» READING PASSAGE:
☆ ☆ ☆

[Thanks much to Robby for this, in response to my post.]
May I venture some thoughts on the questions you posed about judging positions without judging persons holding the positions? You ask:
Can
we disagree with one another, sometimes fundamentally about important
issues (the morality of same-sex unions, e.g., or the prudence of using
the criminal law in this society at this time, to deal with the moral
tragedy of abortion), without our "judging" one another--judging the
position, yes, but not one another? Should we even aspire to do so?
The answers, I think, are "yes" and "yes." "Yes" we can; and "yes" we should.
On
the question whether we should aspire to avoid judging others, we have
an express teaching from the highest of all authorities. Jesus's
command that we "judge not" (lest we ourselves be judged) is recorded
in St. Matthew's Gospel. On the question whether it is possible to
fulfill the command, it seems to me that Jesus would not give us a
command if it is impossible (even with God's grace) to comply with it.
Obviously it is challenging command, because our emotions, and not just
our rational faculties, are inevitably engaged when we argue and
debate--especially when our arguments and debates concern profound
issues of right and wrong. But I suppose that is just the way things
are in this vale of tears. So we must all do out best, and try to
support each other--across the lines of division--in doing it.

☆ ☆ ☆

» WORK REQUIRED:
Reproduce the passage on judging others, starting at "The answers, I" and ending at "division--in doing it.", with "instruction" substituted for each "command".

[Entries on target coordinates]

☆ ☆ ☆

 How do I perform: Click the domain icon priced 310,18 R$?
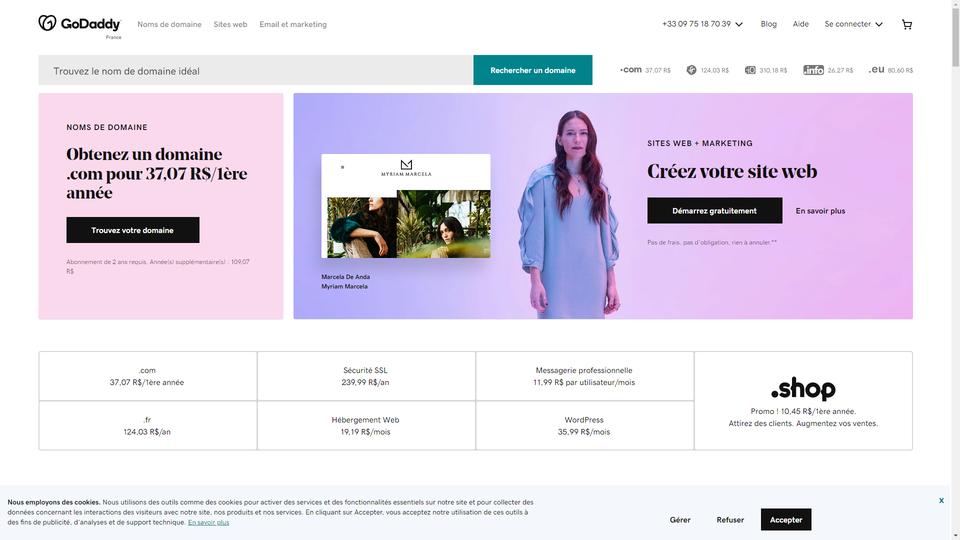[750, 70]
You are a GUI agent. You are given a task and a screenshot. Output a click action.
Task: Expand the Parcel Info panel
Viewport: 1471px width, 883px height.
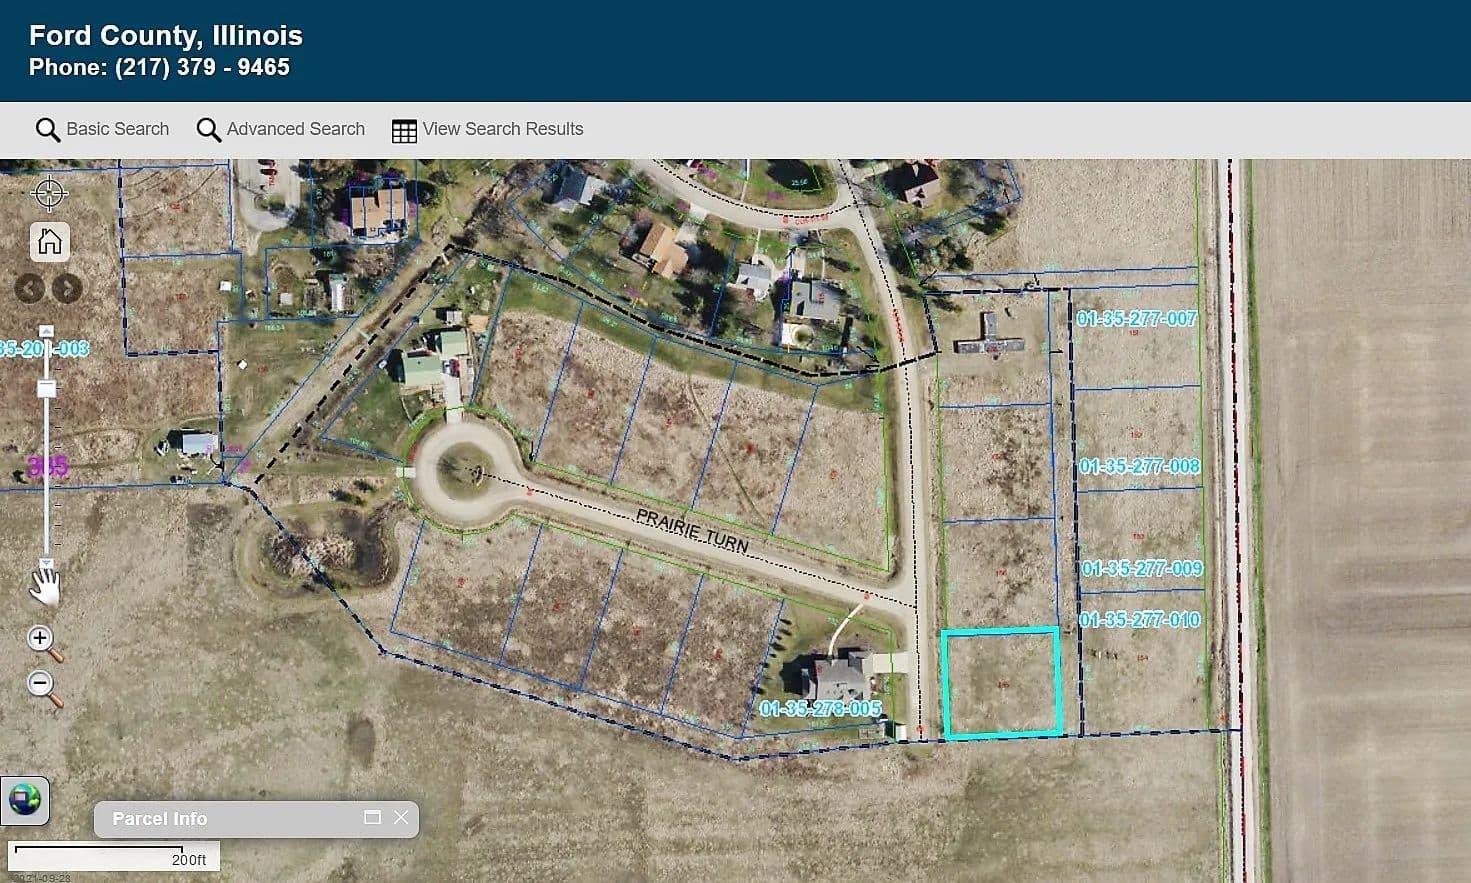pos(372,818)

☆ ☆ ☆

» RESPONSE TO THIS EXERCISE:
The answers, I think, are "yes" and "yes." "Yes" we can; and "yes" we should.
On
the question whether we should aspire to avoid judging others, we have
an express teaching from the highest of all authorities. Jesus's
instruction that we "judge not" (lest we ourselves be judged) is recorded
in St. Matthew's Gospel. On the question whether it is possible to
fulfill the instruction, it seems to me that Jesus would not give us a
instruction if it is impossible (even with God's grace) to comply with it.
Obviously it is challenging instruction, because our emotions, and not just
our rational faculties, are inevitably engaged when we argue and
debate--especially when our arguments and debates concern profound
issues of right and wrong. But I suppose that is just the way things
are in this vale of tears. So we must all do out best, and try to
support each other--across the lines of division--in doing it.